Шучу, шучу, что с лица-то взбледнули? У тебя, Гриня, вообще гарем будет, только успевай зарабатывать. Ладно, слушайте. У нас в армии на подсобном хозяйстве были два деревенских гнома. Со Свердловской области. Один конюх, другой – свинарь. В расположение только на выходные возвращались. Страшно переживая по своим свинкам и лошадкам. Еще бы, там снег квадратным делать не надо, и сечку на воде жрать незачем. И никто не орет, не обижает. А можно пить вкусную бражку, есть белый хлеб без нормы и регулярно пороть местных служащих СА – озабоченных чумазых удмурток неопределенного возраста. Которые тоже... мелкие и вонючие. Оттуда, с подсобного, нам и привезли в казарму... зверей. У конюха чуть ли трусы не шевелились. Весь керосин с летучих мышей ушел на профилактику. Я с дежурства вернулся, зашел в казарму – вонища. Бойцы бегают туда-сюда, ну это как раз нормально, только все какие-то... по-особенному возбужденные. В умывальнике раскорячившись, стоит голый солдат в одних тапках и выбривает себе пах.
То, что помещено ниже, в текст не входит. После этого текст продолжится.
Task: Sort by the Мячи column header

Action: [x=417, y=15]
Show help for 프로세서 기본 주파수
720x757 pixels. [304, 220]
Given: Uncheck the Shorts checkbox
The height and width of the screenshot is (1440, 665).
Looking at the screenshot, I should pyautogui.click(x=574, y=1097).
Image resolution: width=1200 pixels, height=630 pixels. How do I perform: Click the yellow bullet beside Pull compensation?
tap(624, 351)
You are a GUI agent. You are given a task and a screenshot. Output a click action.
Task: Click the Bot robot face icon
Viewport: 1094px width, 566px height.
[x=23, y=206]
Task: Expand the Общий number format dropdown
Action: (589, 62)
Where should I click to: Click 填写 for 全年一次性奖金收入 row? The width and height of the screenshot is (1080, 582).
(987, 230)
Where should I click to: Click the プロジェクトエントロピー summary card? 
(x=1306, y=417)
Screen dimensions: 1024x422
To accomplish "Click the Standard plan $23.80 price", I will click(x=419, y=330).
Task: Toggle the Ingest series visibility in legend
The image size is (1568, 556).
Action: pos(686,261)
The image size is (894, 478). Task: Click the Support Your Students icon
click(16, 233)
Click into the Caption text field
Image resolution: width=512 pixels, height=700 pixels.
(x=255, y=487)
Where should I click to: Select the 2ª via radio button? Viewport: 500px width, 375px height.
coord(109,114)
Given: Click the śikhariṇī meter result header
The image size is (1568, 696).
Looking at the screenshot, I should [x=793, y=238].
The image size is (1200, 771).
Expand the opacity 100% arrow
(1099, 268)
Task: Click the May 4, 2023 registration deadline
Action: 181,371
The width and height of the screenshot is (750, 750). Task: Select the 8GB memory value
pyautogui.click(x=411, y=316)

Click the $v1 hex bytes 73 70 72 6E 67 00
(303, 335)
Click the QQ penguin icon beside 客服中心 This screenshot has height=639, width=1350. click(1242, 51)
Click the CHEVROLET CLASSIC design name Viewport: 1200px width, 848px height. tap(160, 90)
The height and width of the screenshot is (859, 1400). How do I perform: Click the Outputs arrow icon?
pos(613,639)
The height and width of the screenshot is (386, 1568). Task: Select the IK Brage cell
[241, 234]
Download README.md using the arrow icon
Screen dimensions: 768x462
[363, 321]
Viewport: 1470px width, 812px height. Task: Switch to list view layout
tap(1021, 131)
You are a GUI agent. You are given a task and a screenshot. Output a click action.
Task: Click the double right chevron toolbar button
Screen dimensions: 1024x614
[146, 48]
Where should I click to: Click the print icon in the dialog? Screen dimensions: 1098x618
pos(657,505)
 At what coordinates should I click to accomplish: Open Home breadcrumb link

Тогда-то я и узнал новости. Тут же поступило предложение пойти в кубрик третьего взвода, чтобы посмотреть на героев дня и их фауну. Я подумал – в армии тогда думать надо было демонстрируя процесс, то есть с паузой и соответствующими переживаниями на лице. Чтобы не прослыть несерьезным человеком. Подумал и отказался. Я был наслышан про прыгающих блох. А повадки лобковых вшей мне незнакомы. И сам я не настолько любопытен. Товарищи мои придерживались того же мнения. Еще мы решили не сдавать нижнее белье по субботам, а стирать самостоятельно. А то мало ли чьё потом достанется. А доверия прачечной мало. И гладили всё особенно тщательно. Раза на три. Брить тестикулы не стали – стремно. И на авось.

Ротный потешался на построениях. "Что, – говорит, – нашли себе бабушек? А если такая от счастья помрет, что ты делать будешь? Пять нарядов, каждому!" Нас бы убил, а с этих клоунов что взять. На них посмотришь, уже смешно. Представь – два Швейка, метр с кепкой каждый, рябые, рыхлые, пэша складками, шапка как у почтальона Печкина. Позор Советской Армии! Но ведь гусары!

Глава 1

5 . О жизни на болоте.

–А что ты от меня хочешь, я ведь, по сути, обычный человек? Откуда я могу все знать. Я и не стремился. Представь, что тебя просят рассказать, где ты был и что делал много-много лет назад. И что тогда творилось в мире. Примерно-то ты помнишь многое, что-то конечно и в деталях, но... Возможны пробелы. Я сижу у окна. Вспоминаю юность. Улыбнусь порою, порой отплюнусь.

Жизнь иногда была такая, что ... стоило навсегда забыть. Понять же, запомнить, чтобы сделать запоздалые выводы... не хотелось. Думалось – летим, как на сломанной карусели. На бешеной карусели – скорей бы все закончилось. Тогда уже можно будет выдохнуть и открыть глаза. Начать дышать и всматриваться.

Я могу рассказать только про то, что я видел, о чем слышал и ... что помню. Ну, могу еще немного приврать, хе-хе, уж больно у вас морды забавные. Сурьёзные такие!

Скажи вам, что будут звездолеты летать и мир во всем мире, вы тут же поверите, а расскажешь, как Союз развалился, про брат на брата... или про то, что жигули можно будет купить с одной зарплаты... так все...Сказочник! Ну и что? Чисто дети! Так что... можно я буду говорить то, что считаю нужным? Благодарствую. А вы уже сами делайте выводы.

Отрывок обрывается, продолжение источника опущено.